-Signor Mashaal, che cosa si aspetta dal viaggio a Mosca?
- Per noi è stato un grande onore ricevere un invito da Putin. Risponderemo al più presto a questo invito e non ci sono motivi per dubitare che la risposta di HAMAS sarà positiva. La Russia è il primo tra i paesi del “Quartetto del Medio Oriente” (Russia, USA, Europa, ONU - “N.G.”) che ha manifestato rispetto nei confronti della scelta fatta dai Palestinesi e ha evidenziato, ancora una volta, che non considera HAMAS un movimento terrorista ed estremista. Apprezziamo molto una tale posizione.
La Russia svolge un ruolo significativo nell’arena della pace, in particolare nella risoluzione del complesso conflitto arabo-israeliano. L’instaurazione di buoni rapporti con Mosca rappresenta una chance preziosa per HAMAS per promuovere in avanti il processo di pace. Per questo faremo ogni sforzo per mantenere e sviluppare la collaborazione con la Federazione Russa. Cogliendo l’occasione, vorrei esprimere il mio profondo riconoscimento al popolo russo, che ha sempre goduto, da parte dei palestinesi, di un sincero rispetto per la sua posizione di amicizia e comprensione dei nostri problemi.
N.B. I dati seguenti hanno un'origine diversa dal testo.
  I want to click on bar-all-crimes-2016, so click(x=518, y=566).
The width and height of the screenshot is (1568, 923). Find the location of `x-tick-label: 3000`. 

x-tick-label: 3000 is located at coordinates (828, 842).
-Secondo le dichiarazioni dei rappresentanti ufficiali, la parte russa cercherà di convincere HAMAS ad occupare una posizione più moderata nei confronti di Israele, a riconoscerle il diritto all’esistenza e a rinunciare alla lotta armata. Il movimento è pronto ad accettare questo?
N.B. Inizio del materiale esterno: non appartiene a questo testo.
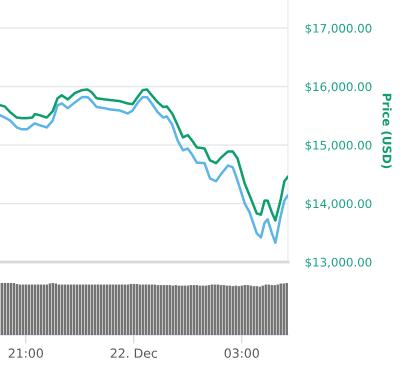  Describe the element at coordinates (339, 146) in the screenshot. I see `y-tick-label: $15,000.00` at that location.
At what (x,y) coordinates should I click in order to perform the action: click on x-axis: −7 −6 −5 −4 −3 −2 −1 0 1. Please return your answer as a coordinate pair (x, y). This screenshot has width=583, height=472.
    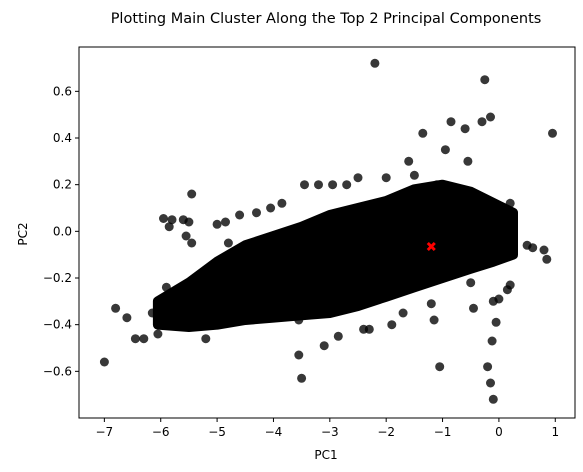
    Looking at the image, I should click on (328, 428).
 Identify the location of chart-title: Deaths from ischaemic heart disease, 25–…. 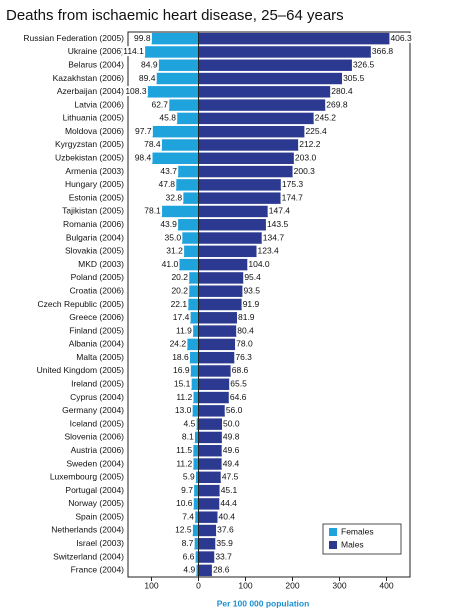
(175, 16).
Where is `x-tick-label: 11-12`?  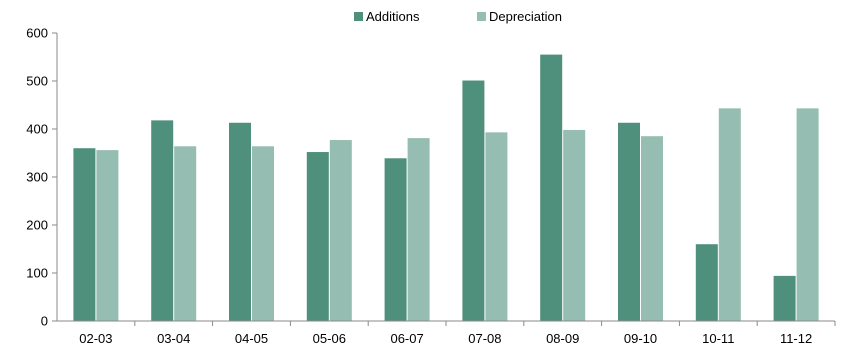
x-tick-label: 11-12 is located at coordinates (796, 338).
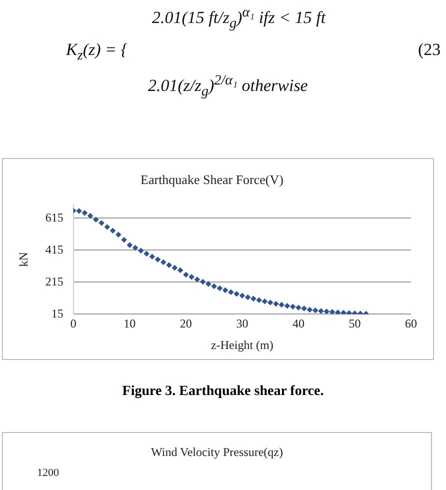  What do you see at coordinates (23, 260) in the screenshot?
I see `y-axis-title: kN` at bounding box center [23, 260].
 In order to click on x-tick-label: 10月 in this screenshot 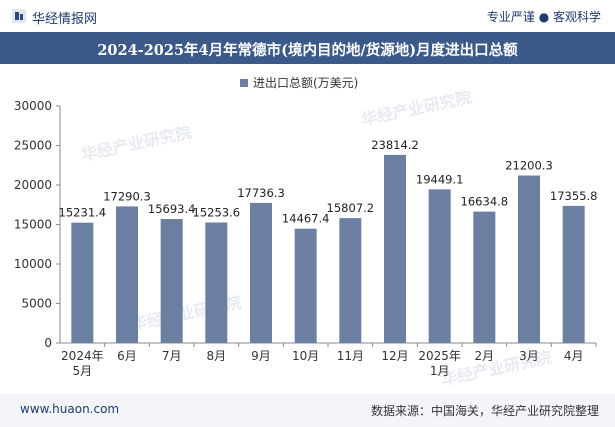, I will do `click(306, 356)`.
- Israele è un paese avversario che attua contro di noi una politica agressiva e che occupa le nostre terre. I coloni si impadroniscono dei nostri territori, separando la riva occidentale del Giordano dal settore di Gaza. Le azioni militari di Israele creano molti problemi ai palestinesi. Secondo Israele, un gran numero di omicidi e menzogne sono da attribuire unilateralmente a Gaza. Sotto l’occupazione totale si trovano non meno di novemila palestinesi. Israele ignora completamente i nostri diritti. In questa fase non ci sono assolutamente segni che gli israeliani intendano cessare la guerra contro il nostro popolo. Ma se Israele riconoscerà i nostri diritti e si assumerà l’impegno di abbandonare tutte le terre occupate, allora HAMAS, unitamente al popolo palestinese, prenderà la decisione di cessare l’opposizione armata.
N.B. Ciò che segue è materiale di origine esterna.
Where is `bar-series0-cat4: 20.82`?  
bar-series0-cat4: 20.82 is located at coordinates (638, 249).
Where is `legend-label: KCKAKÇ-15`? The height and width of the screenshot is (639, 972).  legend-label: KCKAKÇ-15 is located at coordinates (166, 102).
-Qual’é la posizione di HAMAS in relazione al piano di risoluzione pacifica “Road Map”? I nuovi poteri dell’autonomia palestinese si atterranno a questo piano?
- Questa domanda sarebbe meglio rivolgerla ad Israele e a Washington. Il piano “Road Map” è stato elaborato dall’amministrazione del Presidente USA, George Bush, ma i suoi alleati israeliani si sono rifiutati di appoggiare questo progetto, e gli americani sono stati costretti di fatto a dimenticarsene. Per di più, Bush era d’accordo con la serie di rivendicazioni del Premier-ministro Ariel Sharon, che hanno messo fine a questo piano, togliendogli anche quei punti razionali che in esso erano presenti da sempre.